晩秋も終わりに差し掛かったある日、霖之助はいつものように店の中で商品の手入れをしていた。時刻は正午の少し前と言ったところだろうか。今日は昨日より又、一段と肌寒いように感じる。
きっと北風が強いせいもあるのだろう。それこそ本格的な冬の訪れを感じさせる強い北風が、そこらじゅうの枯れ葉を吹き回していた。俗に言う木枯らしというやつだ。
彼はその木枯らしの吹きすさぶ音を聞きながら、いよいよ彼女が姿を現す頃なのだという事を、ひしひしと感じていた。
不意に入口のドアが開く音が聞こえた。人影があるところを見ると、どうやら風の悪戯というわけではなさそうだ。彼はその客を出迎えるために店の玄関へと向かった。
「いらっしゃい……って君達か」
客の正体は、文とにとりだった。
「こんにちはー! 今日は寒いねー」
そう言って、にとりは霖之助に対して一礼する。
彼女は、文ほどではなかったものの、割と礼儀は正しい方だった。
時折、態度を急に変えたりする時もあったが、霖之助は「それは河童という種族の特徴みたいなものなんだろう」と思って気にしてはいなかった。

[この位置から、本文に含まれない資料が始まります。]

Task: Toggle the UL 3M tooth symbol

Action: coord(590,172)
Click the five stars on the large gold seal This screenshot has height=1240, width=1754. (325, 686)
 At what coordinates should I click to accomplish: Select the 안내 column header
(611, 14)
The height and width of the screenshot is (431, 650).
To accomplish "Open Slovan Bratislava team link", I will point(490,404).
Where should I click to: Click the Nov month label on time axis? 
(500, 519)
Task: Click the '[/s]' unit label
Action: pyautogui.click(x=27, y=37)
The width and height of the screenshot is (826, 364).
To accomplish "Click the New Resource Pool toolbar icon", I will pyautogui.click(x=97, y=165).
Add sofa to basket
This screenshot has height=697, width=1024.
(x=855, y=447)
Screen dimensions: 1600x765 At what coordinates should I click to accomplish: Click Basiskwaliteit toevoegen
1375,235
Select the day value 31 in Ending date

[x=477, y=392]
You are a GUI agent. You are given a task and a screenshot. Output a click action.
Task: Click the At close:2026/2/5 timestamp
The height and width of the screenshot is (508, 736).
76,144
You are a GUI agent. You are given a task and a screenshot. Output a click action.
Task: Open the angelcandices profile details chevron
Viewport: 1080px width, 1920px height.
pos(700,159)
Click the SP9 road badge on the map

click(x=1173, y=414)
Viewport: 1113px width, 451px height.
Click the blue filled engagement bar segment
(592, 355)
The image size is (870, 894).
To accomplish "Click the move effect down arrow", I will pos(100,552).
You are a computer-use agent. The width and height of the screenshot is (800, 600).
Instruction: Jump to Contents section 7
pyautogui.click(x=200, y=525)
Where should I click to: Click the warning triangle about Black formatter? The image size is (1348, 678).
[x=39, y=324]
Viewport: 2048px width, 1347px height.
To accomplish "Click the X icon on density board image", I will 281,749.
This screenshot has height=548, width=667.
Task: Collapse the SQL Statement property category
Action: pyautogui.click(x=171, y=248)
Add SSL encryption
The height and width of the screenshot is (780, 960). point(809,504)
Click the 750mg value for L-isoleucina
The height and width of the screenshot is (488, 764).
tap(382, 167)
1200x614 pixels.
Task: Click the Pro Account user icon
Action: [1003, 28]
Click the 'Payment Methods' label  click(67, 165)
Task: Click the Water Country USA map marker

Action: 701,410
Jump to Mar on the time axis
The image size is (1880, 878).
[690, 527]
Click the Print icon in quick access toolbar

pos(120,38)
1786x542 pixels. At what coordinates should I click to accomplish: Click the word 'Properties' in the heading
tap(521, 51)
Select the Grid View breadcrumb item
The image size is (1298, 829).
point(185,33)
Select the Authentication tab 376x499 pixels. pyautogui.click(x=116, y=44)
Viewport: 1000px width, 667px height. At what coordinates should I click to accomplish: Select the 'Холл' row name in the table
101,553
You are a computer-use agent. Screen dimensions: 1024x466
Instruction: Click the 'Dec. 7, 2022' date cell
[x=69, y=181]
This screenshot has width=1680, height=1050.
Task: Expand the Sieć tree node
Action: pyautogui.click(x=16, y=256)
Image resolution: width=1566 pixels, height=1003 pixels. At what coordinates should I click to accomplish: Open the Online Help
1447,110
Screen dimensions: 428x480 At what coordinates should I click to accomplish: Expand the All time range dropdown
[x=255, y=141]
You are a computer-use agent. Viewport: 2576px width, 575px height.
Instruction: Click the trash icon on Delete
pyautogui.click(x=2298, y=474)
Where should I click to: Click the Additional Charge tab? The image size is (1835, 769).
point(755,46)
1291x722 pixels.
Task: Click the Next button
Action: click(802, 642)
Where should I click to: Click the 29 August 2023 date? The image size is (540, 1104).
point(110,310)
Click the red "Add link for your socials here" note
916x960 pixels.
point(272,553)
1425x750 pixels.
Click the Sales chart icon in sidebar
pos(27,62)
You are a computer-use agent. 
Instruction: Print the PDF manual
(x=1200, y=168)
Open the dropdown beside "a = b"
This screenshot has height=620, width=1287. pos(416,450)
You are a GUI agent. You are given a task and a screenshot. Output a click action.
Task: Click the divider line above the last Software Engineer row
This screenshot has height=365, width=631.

なんでも彼女曰く「河童と人間は古くからの盟友なのだ」とのことらしい。
故にハーフとは言え、人間の血を引く霖之助には好意的なのだという。
彼はその理由に少し疑問を感じたが、友好に接してくれる分には何ら問題ないと思い、特に口出しはしなかった。
「二人とも、外は寒かっただろう? 今、お茶でも出すから奥の部屋で待っててくれ」
彼は、挨拶もそこそこにして、二人を店の中へと案内する。
にとりは、先日の一件から、この店が気に入ったのか、文と一緒にちょくちょく遊びに来るようになっていた。
特に彼女は、機械いじりが大好きなので、店の奥にある倉庫に行って、めぼしい物を見つけては、それを解体したり修理したり、時には改良まで施していた。そしてその都度、機能等の説明を自慢げにするのだが、例によって専門用語ばかりなので、霖之助達にはほとんど理解出来ていなかった。
彼女が修理した機械は店頭に出したり、物によっては彼女がそのまま持って帰ったりしていたため、足の踏み場もなかった倉庫の中も、今では見違えるほど綺麗になっていた。
そのかわり店頭の商品が増えてしまったのだが、それは霖之助にとって悪い事ではなかった。しかし、たまに来る霊夢や魔理沙にとっては、ただでさえ狭い店の中が、更に輪をかけて狭くなってしまったのでかなり不評なようなだったが。
「……で、今日はどうしたんだい?」
彼が二人にもてなしの緑茶を差し出すと、にとりは急いでそのお茶を口にする。そして彼女はひとしきりお茶を飲み終えると一息つく。
どうやら外は相当寒かったらしく、文の方も湯飲み茶碗を両手で持って手のひらを暖めているようだった。
「どうやら、外は大分寒いみたいだね」
「……ええ、でも私達天狗は寒さには平気なんですけどね」
文はそう言ってお茶をすする。
「なるほど……じゃあ……」
霖之助は店の奥から小さな八卦炉を取り出してくる。それを見たにとりが思わず指を差した。
「あ、それって……前、山に来た人間が持ってた奴と同じだ!」
「あぁ、もしかして魔理沙の事かい? あの八卦炉は僕があげたものだからね。これはそのレプリカさ。だからあそこまで強い力は持っていない」
彼が八卦炉に火をともすと、たちまち部屋の中を暖かな空気が包み込む。
「でもこうやって、暖を取る事くらいは十分可能だよ」
「おぉー!」
にとりは嬉しそうに、八卦炉へと近づく。彼女の場合、暖かさというより八卦炉そのものへの興味の方が大きいのだろう。
「さあ、君もこっちに来て暖まったらどうだい?」
彼は離れている文をこっちに誘う。しかし、彼女は何か考え事をしていたのか、霖之助の呼びかけに気づかなかった。彼の二回目の呼びかけでようやく文はこっちの呼びかけに気づく。
そういえば今日の彼女はいつもほど顔色が良くなく、どことなく元気がなさそうに見えた。霖之助はてっきり寒さのせいかと思っていたのだが、どうやら違うようだ。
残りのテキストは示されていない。